Copy out the data in full, keeping each line exactly as it reads.

[[ Source information, beginning ]]

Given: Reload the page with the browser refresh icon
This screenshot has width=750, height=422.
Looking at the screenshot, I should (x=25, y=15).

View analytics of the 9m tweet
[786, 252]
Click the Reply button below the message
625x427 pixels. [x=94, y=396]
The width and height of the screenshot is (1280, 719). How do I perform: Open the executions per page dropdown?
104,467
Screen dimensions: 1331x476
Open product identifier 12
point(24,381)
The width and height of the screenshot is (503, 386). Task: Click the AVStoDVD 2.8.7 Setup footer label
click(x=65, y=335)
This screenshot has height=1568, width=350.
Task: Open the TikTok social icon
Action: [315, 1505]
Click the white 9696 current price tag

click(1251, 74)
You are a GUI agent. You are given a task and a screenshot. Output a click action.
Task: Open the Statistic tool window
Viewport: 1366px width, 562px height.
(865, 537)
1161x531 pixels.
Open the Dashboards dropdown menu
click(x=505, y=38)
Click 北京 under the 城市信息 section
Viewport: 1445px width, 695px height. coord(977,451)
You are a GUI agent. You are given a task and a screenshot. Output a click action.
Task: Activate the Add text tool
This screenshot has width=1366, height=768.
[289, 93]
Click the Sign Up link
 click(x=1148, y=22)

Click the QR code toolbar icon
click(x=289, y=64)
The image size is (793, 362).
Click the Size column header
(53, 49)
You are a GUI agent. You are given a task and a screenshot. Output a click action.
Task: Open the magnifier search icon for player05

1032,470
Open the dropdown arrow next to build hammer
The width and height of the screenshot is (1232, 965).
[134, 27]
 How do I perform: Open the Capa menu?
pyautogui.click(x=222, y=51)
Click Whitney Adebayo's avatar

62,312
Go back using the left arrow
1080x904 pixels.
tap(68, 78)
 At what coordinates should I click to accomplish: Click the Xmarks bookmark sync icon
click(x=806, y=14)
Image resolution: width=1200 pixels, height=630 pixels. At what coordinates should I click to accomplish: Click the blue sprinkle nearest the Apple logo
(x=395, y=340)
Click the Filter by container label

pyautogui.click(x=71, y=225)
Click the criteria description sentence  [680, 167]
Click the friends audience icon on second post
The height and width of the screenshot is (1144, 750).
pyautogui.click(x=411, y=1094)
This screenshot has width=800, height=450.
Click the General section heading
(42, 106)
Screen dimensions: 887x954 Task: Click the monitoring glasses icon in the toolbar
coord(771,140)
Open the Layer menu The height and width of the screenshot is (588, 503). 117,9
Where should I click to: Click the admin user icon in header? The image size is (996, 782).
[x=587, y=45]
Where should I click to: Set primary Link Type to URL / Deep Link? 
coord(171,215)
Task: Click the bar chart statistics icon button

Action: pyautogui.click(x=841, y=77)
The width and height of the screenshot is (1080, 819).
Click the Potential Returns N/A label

[[ Source information, end ]]

**Task solution**.
Given: Reload the page with the browser refresh icon
This screenshot has width=750, height=422.
Looking at the screenshot, I should (x=25, y=15).

View analytics of the 9m tweet
[786, 252]
Click the Reply button below the message
625x427 pixels. [x=94, y=396]
The width and height of the screenshot is (1280, 719). How do I perform: Open the executions per page dropdown?
104,467
Screen dimensions: 1331x476
Open product identifier 12
point(24,381)
The width and height of the screenshot is (503, 386). Task: Click the AVStoDVD 2.8.7 Setup footer label
click(x=65, y=335)
This screenshot has height=1568, width=350.
Task: Open the TikTok social icon
Action: [315, 1505]
Click the white 9696 current price tag

click(1251, 74)
You are a GUI agent. You are given a task and a screenshot. Output a click action.
Task: Open the Statistic tool window
Viewport: 1366px width, 562px height.
(865, 537)
1161x531 pixels.
Open the Dashboards dropdown menu
click(x=505, y=38)
Click 北京 under the 城市信息 section
Viewport: 1445px width, 695px height. coord(977,451)
You are a GUI agent. You are given a task and a screenshot. Output a click action.
Task: Activate the Add text tool
This screenshot has width=1366, height=768.
[289, 93]
Click the Sign Up link
 click(x=1148, y=22)

Click the QR code toolbar icon
click(x=289, y=64)
The image size is (793, 362).
Click the Size column header
(53, 49)
You are a GUI agent. You are given a task and a screenshot. Output a click action.
Task: Open the magnifier search icon for player05

1032,470
Open the dropdown arrow next to build hammer
The width and height of the screenshot is (1232, 965).
[134, 27]
 How do I perform: Open the Capa menu?
pyautogui.click(x=222, y=51)
Click Whitney Adebayo's avatar

62,312
Go back using the left arrow
1080x904 pixels.
tap(68, 78)
 At what coordinates should I click to accomplish: Click the Xmarks bookmark sync icon
click(x=806, y=14)
Image resolution: width=1200 pixels, height=630 pixels. At what coordinates should I click to accomplish: Click the blue sprinkle nearest the Apple logo
(x=395, y=340)
Click the Filter by container label

pyautogui.click(x=71, y=225)
Click the criteria description sentence  [680, 167]
Click the friends audience icon on second post
The height and width of the screenshot is (1144, 750).
pyautogui.click(x=411, y=1094)
This screenshot has width=800, height=450.
Click the General section heading
(42, 106)
Screen dimensions: 887x954 Task: Click the monitoring glasses icon in the toolbar
coord(771,140)
Open the Layer menu The height and width of the screenshot is (588, 503). 117,9
Where should I click to: Click the admin user icon in header? The image size is (996, 782).
[x=587, y=45]
Where should I click to: Set primary Link Type to URL / Deep Link? 
coord(171,215)
Task: Click the bar chart statistics icon button

Action: pyautogui.click(x=841, y=77)
The width and height of the screenshot is (1080, 819).
Click the Potential Returns N/A label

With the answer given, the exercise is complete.